The maximum of $x[n]$, where $X[k] = \texttt{DFT}\{x\}$, is
$$
\begin{align}
& \texttt{max}\{x\} =
\frac{1}{N}\underset{s\in[0, N-1]}{\texttt{max}}\left\{
\sum_{l=0}^{N-1} (X[k] \cdot e^{-j2\pi s k/N})[l]
\right\} \tag{1} \\
& k = [0, 1, ..., N - 1]
\end{align}
$$
or in code-like syntax,
$$
\texttt{max}\{x\} = \frac{1}{N}\texttt{max}\big\{
\big[\texttt{sum}\{\texttt{FFT}\{x\} \cdot e^{-j2\pi s [0:N-1] / N}\}
\ \text{for}\ s=[0:N-1]\big]\big\} \tag{2}
$$
The DC bin $ = \texttt{sum}\{x\}$. Per duality, $x[0]$ is the DC bin for the DFT: $x[0] = \texttt{sum}\{X\} / N$, for any $x$, where $1/N$ is the only difference between the domains. Hence, if we shift $\texttt{max}\{x\}$ to index 0, it's retrievable by summing $X$. We don't know where max is ahead of time, so we try all possible shifts $s$, and by definition the max will be the max of all sums (sum at shift $-s$ equals $x[s]$).

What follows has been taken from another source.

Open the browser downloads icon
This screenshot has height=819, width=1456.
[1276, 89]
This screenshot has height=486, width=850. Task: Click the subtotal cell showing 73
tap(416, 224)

$\texttt{min}\{x\}$ is supported, and so are real and complex-valued inputs. In fact any $\texttt{func}\{x\}$ is supported, since we're quite literally retrieving $x$.
This is a very slow algorithm, and I don't know if it is reducible to a satisfactory speed. If we seek to fetch the maximum by working purely in frequency, or understanding the relationship, then it's one way. I found it useful for proving that "time aliasing" cannot cause peaks in convolution.
Code validation
import numpy as np
for func in (max, min, lambda x: max(abs(x))):
# N==1 works but requires more pure coding related stuff
for N in range(2, 129):
x = np.random.randn(N) + 1j*np.random.randn(N)
xf = fft(x)
exparg = -1j*2*np.pi*np.arange(N)/N
shifts = np.array([sum(xf * np.exp(exparg * s)) for s in range(N)])
out = func(shifts) / N
assert np.allclose(out, func(x))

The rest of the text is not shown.